Price isn't everything. A model that costs 2x more but needs half the retries is actually cheaper. Always benchmark on your actual tasks. Claude Sonnet 4.5 consistently excels at instruction-following and coding — if those are your use cases, the modest premium over GPT-5.2 often pays for itself in fewer failed completions.
Real-World Cost Examples
Abstract token prices are hard to reason about.

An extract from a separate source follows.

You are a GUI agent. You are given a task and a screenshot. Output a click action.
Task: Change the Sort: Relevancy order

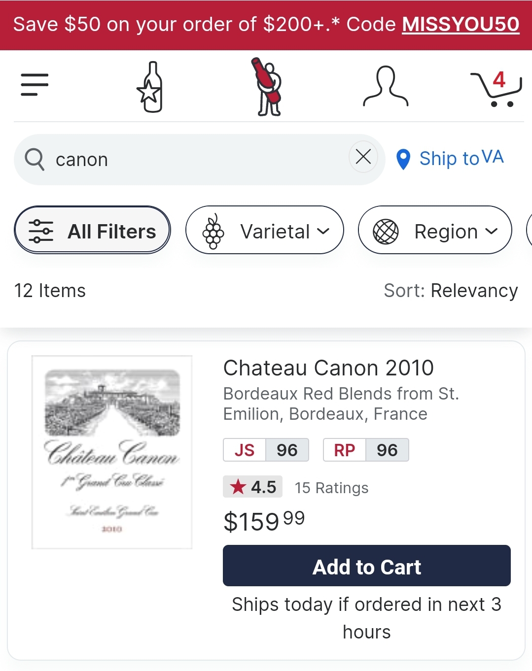click(451, 291)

Here are five specific production scenarios with exact math, all using Sonnet 4.5:
1. Customer Support Chatbot — 1,000 Conversations/Day
Average conversation: 3,000-token system prompt (cached) + 500 input tokens + 300 output tokens, 5 turns per conversation.
System prompt: 3,000 × $0.30/MTok = $0.0009/conversation (cached)

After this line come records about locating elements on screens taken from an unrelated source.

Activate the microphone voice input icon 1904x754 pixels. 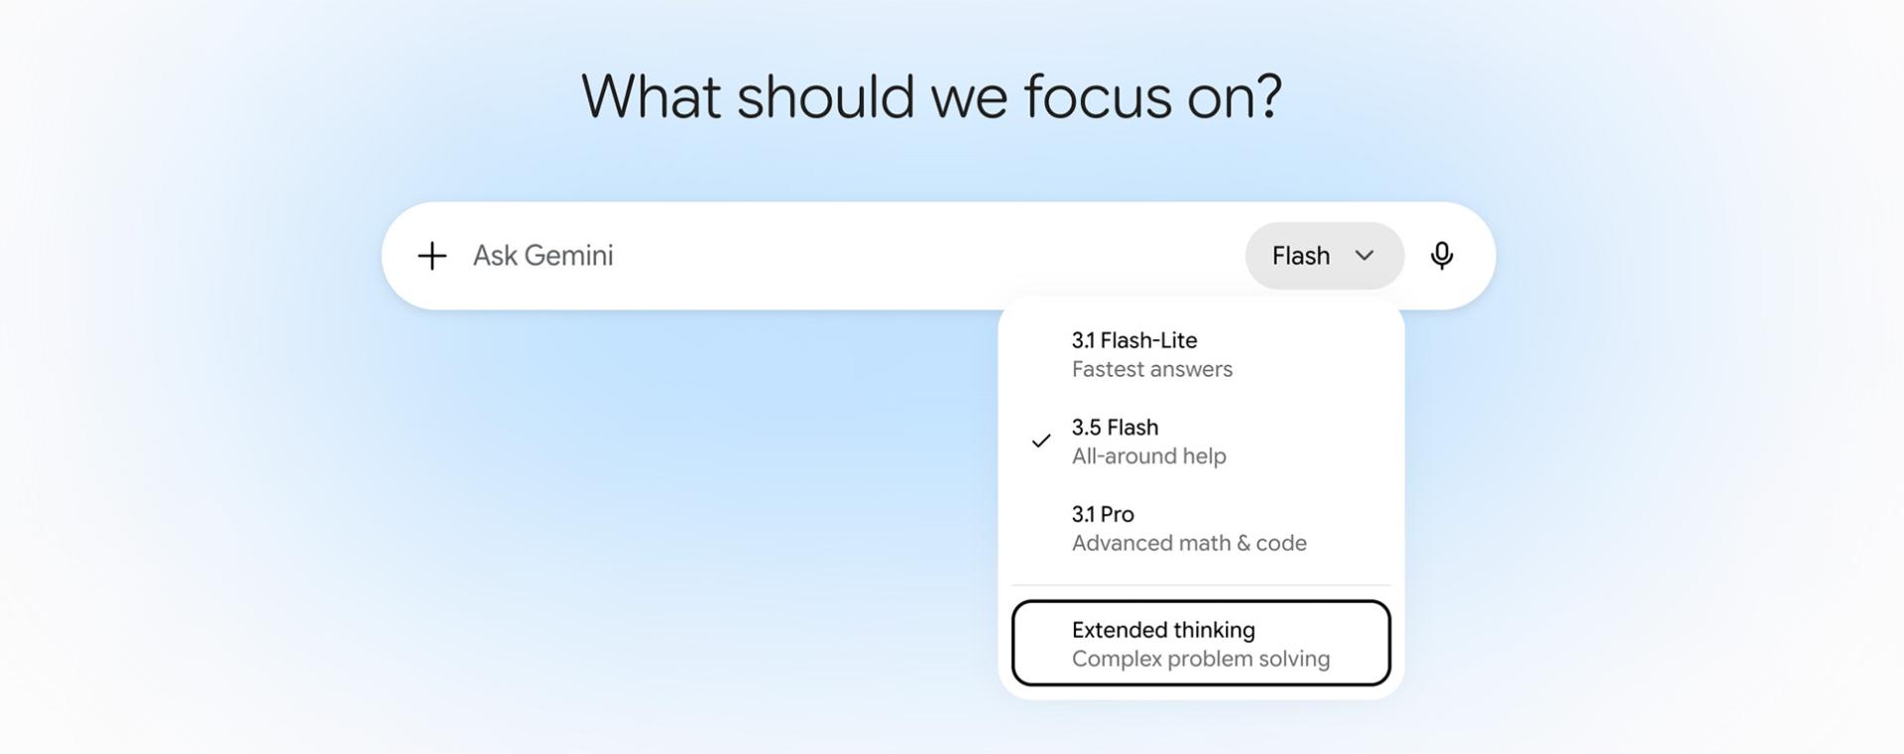click(1442, 256)
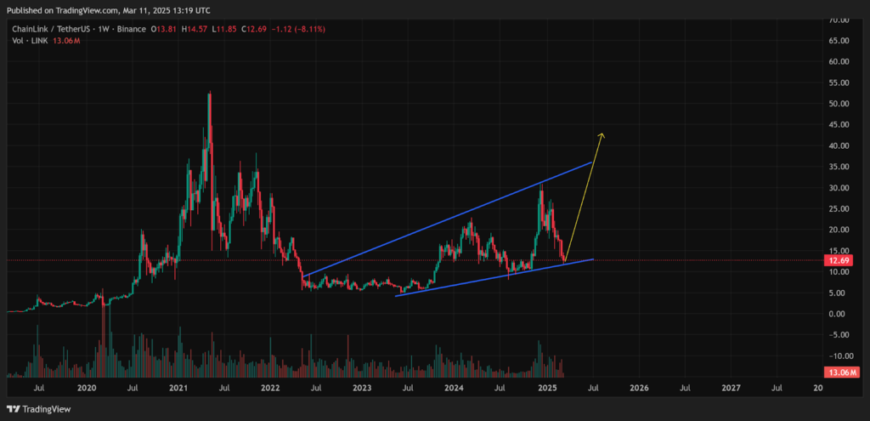Click the TradingView logo at bottom left
The height and width of the screenshot is (421, 870).
click(x=39, y=409)
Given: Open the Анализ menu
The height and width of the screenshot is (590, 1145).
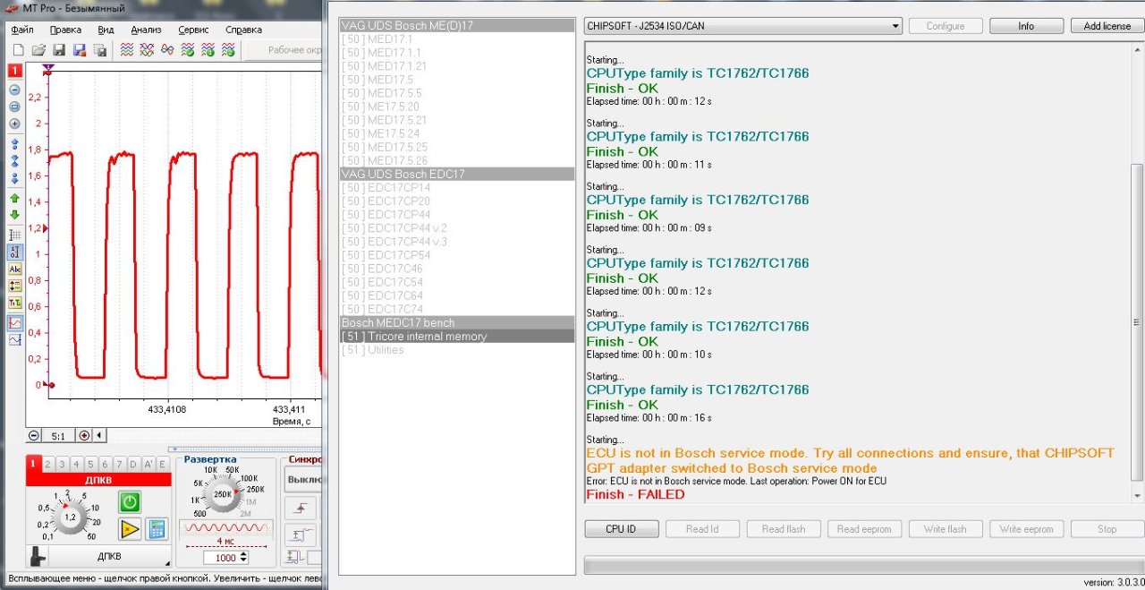Looking at the screenshot, I should click(x=146, y=30).
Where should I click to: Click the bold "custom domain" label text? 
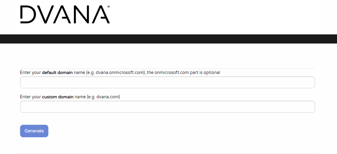(x=57, y=97)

User messages: 5 turns × 500 tokens × $3.00/MTok = $0.0075
I put together a free breakdown of the full setup I use — tools, costs, and how it all connects. Get it here if you want to see real numbers.

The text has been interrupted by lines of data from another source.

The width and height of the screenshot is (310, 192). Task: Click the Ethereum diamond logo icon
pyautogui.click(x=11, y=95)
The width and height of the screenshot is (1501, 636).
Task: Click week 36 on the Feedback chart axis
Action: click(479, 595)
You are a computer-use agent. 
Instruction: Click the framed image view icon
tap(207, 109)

Responses: 5 turns × 300 tokens × $15.00/MTok = $0.0225
Per conversation: $0.031 × 1,000/day × 30 days
Monthly cost: ~$930/month ($31/day)
2. Document Summarization Pipeline — 500 Documents/Day
Average document: 8,000 input tokens, 600 output tokens. Batch processing (50% off).
Input: 500 × 8,000 × $1.50/MTok = $6.00/day
Output: 500 × 600 × $7.50/MTok = $2.25/day
Monthly cost: ~$248/month ($8.25/day) — batch saves $248 vs real-time
3. Code Review Agent — 200 PRs/Day
Average PR diff: 3,000 tokens input + 2,000-token system prompt (cached) + 1,500 output tokens.
System prompt: cached at $0.30/MTok → negligible
Input: 200 × 3,000 × $3.00/MTok = $1.80/day
Output: 200 × 1,500 × $15.00/MTok = $4.50/day
Monthly cost: ~$189/month ($6.30/day)
4. Email Triage System — 2,000 Emails/Day
Classify and prioritize emails. Average: 800 input tokens + 100 output tokens. Using Haiku 4.5 for speed.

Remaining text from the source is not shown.